The assumption that every set of reals is ∞-Borel is part of AD⁺, an extension of the axiom of determinacy studied by Woodin.

It is very tempting to read the informal description at the top of this article as claiming that the ∞-Borel sets are the smallest class of subsets of ${\displaystyle X}$  containing all the open sets and closed under complementation and well-ordered union. That is, one might wish to dispense with the ∞-Borel codes altogether and try a definition like this:

For each ordinal α define by transfinite recursion B_α as follows:

1. B₀ is the collection of all open subsets of ${\displaystyle X}$ .
2. For a given even ordinal α, B_α+1 is the union of B_α with the set of all complements of sets in B_α.
3. For a given even ordinal α, B_α+2 is the set of all well-ordered unions of sets in B_α+1.
4. For a given limit ordinal λ, B_λ is the union of all B_α for α<λ

B_β equals B_Ξ for every β>Ξ; B_Ξ would then be the collection of "∞-Borel sets".

This set is manifestly closed under well-ordered unions, but without the axiom of choice it cannot be proved equal to the ∞-Borel sets (as defined in the previous section). Specifically, this set may contain unions of sequences ${\displaystyle {\vec {b}}}$  of ∞-Borel sets for which it is not possible to choose a code for each ${\displaystyle b_{\beta }}$ ; it is the closure of the ∞-Borel sets under all well-ordered unions (and complements), even those for which a choice of codes cannot be made.

For subsets of Baire space or Cantor space, there is a more concise (if less transparent) alternative definition, which turns out to be equivalent. A subset A of Baire space is ∞-Borel just in case there is a set of ordinals S and a first-order formula φ of the language of set theory such that, for every x in Baire space,

${\displaystyle x\in A\iff L[S,x]\models \phi (S,x)}$ 

where L[S,x] is Gödel's constructible universe relativized to S and x.
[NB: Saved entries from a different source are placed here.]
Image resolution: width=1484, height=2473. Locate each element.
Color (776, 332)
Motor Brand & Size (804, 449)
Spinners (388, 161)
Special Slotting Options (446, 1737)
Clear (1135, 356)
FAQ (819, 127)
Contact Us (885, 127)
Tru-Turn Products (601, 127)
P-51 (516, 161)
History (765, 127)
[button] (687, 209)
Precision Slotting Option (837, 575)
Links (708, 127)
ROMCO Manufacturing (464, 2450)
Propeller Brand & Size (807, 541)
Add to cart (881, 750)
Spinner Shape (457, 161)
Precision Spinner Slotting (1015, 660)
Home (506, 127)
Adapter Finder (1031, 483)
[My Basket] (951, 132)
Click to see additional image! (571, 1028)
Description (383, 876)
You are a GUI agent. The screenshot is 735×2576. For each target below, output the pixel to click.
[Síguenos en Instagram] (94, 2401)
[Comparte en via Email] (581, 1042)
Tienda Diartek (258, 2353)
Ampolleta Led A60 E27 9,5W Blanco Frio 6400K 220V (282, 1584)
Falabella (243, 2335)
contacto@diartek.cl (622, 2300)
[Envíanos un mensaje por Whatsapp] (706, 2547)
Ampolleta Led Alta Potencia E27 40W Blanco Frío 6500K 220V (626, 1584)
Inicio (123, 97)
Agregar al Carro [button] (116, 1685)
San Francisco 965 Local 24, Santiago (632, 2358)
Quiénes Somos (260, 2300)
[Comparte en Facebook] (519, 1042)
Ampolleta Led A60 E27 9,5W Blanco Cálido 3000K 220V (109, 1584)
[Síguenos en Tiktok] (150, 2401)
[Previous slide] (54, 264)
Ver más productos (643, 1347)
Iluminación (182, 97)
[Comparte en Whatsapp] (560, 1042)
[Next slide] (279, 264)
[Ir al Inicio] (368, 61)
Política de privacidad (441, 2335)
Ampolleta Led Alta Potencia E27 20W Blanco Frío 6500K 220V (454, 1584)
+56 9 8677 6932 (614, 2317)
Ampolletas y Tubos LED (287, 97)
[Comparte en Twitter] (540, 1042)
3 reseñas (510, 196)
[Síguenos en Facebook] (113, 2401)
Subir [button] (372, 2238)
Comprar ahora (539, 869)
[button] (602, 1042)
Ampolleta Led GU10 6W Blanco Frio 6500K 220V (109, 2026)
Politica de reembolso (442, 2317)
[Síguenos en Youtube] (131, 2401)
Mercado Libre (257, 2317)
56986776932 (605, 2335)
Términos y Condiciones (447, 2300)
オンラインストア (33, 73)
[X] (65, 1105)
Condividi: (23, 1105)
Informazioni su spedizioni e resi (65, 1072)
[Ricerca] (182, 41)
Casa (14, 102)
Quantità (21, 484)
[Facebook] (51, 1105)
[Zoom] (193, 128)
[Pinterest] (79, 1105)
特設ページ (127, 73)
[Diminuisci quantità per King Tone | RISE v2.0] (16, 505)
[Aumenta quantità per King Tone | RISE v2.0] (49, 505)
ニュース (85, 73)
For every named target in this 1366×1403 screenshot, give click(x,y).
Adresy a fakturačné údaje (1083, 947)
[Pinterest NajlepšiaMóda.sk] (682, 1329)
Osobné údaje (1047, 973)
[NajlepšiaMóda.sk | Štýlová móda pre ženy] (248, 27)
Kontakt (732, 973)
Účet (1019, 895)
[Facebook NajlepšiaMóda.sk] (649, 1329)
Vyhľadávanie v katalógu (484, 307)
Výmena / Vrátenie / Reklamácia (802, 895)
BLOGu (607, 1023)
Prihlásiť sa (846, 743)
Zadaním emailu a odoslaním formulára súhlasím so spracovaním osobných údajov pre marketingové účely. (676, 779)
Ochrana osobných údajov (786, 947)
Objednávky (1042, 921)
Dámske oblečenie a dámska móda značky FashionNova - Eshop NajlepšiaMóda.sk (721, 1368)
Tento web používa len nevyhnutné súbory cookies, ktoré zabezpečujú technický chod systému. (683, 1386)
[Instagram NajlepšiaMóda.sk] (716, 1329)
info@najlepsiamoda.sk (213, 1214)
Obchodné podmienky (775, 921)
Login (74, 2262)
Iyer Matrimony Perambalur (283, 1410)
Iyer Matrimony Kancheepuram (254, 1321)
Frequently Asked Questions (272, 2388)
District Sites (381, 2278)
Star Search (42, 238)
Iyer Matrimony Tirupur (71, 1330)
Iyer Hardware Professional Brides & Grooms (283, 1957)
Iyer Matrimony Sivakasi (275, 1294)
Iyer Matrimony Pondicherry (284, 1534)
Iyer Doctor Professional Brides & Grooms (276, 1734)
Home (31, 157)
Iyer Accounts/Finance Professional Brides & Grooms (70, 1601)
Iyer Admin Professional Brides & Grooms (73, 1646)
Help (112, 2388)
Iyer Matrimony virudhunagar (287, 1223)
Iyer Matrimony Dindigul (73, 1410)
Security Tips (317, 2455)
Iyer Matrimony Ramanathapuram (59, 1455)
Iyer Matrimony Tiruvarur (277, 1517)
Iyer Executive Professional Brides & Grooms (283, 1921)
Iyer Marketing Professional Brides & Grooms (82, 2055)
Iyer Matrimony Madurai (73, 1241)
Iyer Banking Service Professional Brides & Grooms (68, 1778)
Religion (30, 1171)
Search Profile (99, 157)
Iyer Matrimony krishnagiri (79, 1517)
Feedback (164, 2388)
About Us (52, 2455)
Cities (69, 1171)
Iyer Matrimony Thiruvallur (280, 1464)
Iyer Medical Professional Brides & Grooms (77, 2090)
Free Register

When using this definition, the ∞-Borel code is made up of the set S and the formula φ, taken together.

• Woodin, W. Hugh (1999). The Axiom of Determinacy, Forcing Axioms, and the Nonstationary Ideal. De Gruyter Series in Logic and Its Applications. Vol. 1. Berlin: Walter de Gruyter. p. 618. ISBN 3-11-015708-X. ISSN 1438-1893.